戦よりも鷹狩りが好き♡本多忠勝も「いい加減になされ!」と呆れた徳川家康の熱中ぶりがコチラ (4/5ページ)
「わしがこうして戯けた振る舞いに及ぶのは、そなたらに武幸を得させんがためじゃ」
総大将たる家康が、あえて鷹狩りに興じることで、忠勝らが伸び伸びと戦える……そんな理屈でしょうか。

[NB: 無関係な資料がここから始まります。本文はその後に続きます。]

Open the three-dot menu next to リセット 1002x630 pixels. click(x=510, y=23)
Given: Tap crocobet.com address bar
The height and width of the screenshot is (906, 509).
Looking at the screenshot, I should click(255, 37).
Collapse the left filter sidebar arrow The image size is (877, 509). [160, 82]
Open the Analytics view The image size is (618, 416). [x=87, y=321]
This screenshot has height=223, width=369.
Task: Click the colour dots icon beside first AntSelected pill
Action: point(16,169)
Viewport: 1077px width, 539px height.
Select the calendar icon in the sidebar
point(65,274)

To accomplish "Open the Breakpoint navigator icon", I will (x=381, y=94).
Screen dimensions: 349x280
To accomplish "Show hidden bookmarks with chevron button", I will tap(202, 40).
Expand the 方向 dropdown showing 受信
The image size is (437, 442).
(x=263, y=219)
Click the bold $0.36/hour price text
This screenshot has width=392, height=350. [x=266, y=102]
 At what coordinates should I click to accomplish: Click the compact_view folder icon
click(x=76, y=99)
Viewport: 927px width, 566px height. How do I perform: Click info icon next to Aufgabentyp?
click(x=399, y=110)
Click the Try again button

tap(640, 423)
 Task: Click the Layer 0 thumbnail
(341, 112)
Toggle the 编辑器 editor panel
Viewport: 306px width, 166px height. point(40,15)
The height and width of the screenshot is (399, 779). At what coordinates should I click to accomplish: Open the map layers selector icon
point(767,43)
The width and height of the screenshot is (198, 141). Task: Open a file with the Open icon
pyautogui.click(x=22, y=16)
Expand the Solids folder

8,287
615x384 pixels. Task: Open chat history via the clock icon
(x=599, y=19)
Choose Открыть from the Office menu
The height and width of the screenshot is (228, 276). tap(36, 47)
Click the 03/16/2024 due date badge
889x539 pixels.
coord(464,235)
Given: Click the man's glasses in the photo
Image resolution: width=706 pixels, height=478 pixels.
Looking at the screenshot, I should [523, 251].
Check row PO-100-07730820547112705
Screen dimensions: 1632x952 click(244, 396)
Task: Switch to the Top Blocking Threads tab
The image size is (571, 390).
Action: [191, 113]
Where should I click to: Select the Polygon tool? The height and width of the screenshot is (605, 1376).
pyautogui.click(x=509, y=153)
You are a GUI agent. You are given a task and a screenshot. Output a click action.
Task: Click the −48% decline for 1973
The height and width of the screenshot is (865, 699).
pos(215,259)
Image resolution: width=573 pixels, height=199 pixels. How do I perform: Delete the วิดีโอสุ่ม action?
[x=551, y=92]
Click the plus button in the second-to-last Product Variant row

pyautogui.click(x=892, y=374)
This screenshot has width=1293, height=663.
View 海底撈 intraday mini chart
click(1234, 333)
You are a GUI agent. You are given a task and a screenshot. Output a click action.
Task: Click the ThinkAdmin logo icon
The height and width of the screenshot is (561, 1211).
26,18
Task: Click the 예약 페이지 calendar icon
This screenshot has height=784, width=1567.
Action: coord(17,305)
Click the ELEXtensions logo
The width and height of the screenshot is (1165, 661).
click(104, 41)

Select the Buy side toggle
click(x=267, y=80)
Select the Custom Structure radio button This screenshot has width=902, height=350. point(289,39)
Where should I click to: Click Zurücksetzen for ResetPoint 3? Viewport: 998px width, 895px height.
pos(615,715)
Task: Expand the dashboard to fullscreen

忠勝は狸に化かされたような思いで引き下がったことと思われます。
鷹狩りにはメリットたくさん!
……また常に人に御物語ありしは。おほよそ鷹狩は遊娯の為のみにあらず。遠く郊外に出て下民疾苦。土風を察するはいふまでもなし。筋骨労動し手足を軽捷ならしめ。風寒炎暑をもいとはず奔走するにより。をのづから病など起ることなし。その上朝とく起出れば宿食を消化して。朝飯の味も一しほ心よくおぼえ。夜中となれば終日の倦疲によて快寝するゆへ。閨房にもをのづから遠ざかるなり。これぞ第一の摂生にて。なまなまの持薬用ひたらんより。はるかにまされりとの仰なり。されば御好の深くおはしませしは。元より遊略に耽らせたまふにもあらず。一つは御摂生のため。一つには下民の艱苦をも近く見そはなし。山野を奔駈し身体を労動して。兼て軍務を調練し給はんとの盛慮にて。かの晋の陶侃といへるが。